WORK ORDER>
Below is a listing; restate from it, character for character, the lines beginning at the line holding "Where should I click to: Jump" and ending at the line holding "Task: Click the help icon next to 保留价", both included.

DATA FOR ANALYSIS Block Start

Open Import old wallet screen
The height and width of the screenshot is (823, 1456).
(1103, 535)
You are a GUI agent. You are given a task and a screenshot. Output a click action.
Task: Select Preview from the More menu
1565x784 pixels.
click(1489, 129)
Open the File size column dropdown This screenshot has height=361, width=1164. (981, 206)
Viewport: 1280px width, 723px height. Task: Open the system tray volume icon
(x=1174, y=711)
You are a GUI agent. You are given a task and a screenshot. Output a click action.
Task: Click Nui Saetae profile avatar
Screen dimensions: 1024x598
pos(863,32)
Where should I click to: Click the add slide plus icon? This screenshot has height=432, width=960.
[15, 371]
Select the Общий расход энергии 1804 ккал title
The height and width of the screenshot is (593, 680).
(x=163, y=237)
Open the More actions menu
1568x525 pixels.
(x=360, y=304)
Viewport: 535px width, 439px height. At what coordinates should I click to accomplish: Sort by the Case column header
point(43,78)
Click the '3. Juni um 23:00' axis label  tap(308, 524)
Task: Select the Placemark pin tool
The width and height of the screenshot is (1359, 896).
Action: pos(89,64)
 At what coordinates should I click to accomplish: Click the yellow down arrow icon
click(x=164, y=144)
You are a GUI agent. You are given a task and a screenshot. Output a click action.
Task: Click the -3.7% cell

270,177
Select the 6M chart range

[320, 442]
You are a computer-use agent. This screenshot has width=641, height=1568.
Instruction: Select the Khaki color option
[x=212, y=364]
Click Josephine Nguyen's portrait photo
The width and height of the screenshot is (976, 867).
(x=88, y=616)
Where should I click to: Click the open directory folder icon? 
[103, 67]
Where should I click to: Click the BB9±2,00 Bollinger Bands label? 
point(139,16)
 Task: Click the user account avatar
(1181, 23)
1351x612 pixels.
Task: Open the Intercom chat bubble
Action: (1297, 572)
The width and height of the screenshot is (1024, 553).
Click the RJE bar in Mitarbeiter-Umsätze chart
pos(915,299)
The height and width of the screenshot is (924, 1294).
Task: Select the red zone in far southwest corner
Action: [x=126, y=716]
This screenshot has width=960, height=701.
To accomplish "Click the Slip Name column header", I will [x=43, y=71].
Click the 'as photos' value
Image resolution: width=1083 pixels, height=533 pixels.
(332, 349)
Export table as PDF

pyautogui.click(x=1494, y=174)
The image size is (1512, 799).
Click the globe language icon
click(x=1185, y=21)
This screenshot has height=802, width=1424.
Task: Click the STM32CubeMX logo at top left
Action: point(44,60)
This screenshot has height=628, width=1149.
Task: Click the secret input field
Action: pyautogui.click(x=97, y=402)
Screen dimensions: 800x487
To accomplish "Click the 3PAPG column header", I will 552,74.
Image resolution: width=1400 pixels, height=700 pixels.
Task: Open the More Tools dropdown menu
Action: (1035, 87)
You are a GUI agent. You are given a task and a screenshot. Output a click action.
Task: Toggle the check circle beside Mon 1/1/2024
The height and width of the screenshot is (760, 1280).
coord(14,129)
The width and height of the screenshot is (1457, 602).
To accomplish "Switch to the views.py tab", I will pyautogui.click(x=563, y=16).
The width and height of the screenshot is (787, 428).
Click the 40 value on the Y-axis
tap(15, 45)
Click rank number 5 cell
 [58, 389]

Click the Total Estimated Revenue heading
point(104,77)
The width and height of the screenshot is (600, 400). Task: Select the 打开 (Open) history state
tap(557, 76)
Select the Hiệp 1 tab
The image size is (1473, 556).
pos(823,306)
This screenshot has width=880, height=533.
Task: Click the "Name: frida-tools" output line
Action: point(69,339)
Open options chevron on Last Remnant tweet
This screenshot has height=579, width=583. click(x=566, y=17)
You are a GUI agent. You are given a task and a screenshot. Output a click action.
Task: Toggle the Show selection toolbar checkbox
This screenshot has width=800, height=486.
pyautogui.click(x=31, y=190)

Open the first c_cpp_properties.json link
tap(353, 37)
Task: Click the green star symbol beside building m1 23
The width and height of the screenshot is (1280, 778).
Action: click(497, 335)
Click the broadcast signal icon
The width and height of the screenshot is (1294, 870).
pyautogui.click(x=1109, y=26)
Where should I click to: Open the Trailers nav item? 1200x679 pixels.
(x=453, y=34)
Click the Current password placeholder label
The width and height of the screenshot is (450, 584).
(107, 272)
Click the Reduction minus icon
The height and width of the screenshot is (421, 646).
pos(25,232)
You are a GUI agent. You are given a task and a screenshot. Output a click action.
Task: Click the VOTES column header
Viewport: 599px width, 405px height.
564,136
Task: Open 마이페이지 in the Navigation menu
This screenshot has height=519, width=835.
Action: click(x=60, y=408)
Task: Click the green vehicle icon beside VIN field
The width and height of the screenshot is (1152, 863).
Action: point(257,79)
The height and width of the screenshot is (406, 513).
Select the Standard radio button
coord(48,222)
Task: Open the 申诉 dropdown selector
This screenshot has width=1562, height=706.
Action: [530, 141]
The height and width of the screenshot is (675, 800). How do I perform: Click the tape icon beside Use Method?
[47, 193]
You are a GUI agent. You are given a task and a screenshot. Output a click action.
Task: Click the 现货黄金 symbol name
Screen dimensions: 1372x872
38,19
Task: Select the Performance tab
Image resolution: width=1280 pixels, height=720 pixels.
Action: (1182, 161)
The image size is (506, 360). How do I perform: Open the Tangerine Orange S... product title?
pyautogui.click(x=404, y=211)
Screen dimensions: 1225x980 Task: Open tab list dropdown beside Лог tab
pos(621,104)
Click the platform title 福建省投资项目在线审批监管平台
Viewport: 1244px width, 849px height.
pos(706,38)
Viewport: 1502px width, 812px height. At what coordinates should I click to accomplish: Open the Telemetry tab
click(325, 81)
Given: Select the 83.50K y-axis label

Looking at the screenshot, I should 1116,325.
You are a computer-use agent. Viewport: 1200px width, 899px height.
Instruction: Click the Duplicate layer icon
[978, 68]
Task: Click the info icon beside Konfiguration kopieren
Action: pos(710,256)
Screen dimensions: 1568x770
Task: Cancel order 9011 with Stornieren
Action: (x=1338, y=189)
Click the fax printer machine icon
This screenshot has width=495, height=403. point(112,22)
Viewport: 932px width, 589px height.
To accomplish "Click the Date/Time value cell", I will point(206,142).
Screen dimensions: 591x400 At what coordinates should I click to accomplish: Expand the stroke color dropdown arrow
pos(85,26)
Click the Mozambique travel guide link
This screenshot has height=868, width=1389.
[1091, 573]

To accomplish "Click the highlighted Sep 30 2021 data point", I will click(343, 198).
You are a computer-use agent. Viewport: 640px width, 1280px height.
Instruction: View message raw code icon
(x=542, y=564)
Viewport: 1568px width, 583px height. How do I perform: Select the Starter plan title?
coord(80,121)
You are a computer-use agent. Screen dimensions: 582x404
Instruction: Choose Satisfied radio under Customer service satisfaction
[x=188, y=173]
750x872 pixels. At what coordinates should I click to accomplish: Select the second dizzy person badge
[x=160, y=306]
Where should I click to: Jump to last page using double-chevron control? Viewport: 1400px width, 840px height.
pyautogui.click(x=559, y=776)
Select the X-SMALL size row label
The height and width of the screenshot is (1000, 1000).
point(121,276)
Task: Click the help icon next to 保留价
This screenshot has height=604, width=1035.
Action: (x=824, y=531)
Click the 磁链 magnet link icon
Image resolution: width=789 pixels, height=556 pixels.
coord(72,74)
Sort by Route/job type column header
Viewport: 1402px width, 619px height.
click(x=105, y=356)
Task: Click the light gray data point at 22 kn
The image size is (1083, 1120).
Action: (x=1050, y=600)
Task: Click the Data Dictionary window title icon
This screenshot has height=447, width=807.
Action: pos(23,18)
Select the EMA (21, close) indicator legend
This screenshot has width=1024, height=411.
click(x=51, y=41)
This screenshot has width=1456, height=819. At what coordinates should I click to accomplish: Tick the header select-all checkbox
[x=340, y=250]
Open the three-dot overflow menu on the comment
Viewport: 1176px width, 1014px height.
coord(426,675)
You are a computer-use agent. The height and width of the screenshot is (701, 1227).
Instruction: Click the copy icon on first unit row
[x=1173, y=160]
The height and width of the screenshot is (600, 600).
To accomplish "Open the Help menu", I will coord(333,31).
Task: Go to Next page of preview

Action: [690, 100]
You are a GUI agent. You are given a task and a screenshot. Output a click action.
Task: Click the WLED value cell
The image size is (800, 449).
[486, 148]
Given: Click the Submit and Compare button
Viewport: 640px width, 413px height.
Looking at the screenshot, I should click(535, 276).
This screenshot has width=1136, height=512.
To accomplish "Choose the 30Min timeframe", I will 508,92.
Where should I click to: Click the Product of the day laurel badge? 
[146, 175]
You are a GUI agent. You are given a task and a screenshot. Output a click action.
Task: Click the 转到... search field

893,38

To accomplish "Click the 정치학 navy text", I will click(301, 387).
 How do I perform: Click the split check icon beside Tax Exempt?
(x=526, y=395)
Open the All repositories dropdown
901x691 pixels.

DATA FOR ANALYSIS Block End

SOLUTION>
Where should I click to: Jump to last page using double-chevron control? Viewport: 1400px width, 840px height.
pyautogui.click(x=559, y=776)
Select the X-SMALL size row label
The height and width of the screenshot is (1000, 1000).
point(121,276)
Task: Click the help icon next to 保留价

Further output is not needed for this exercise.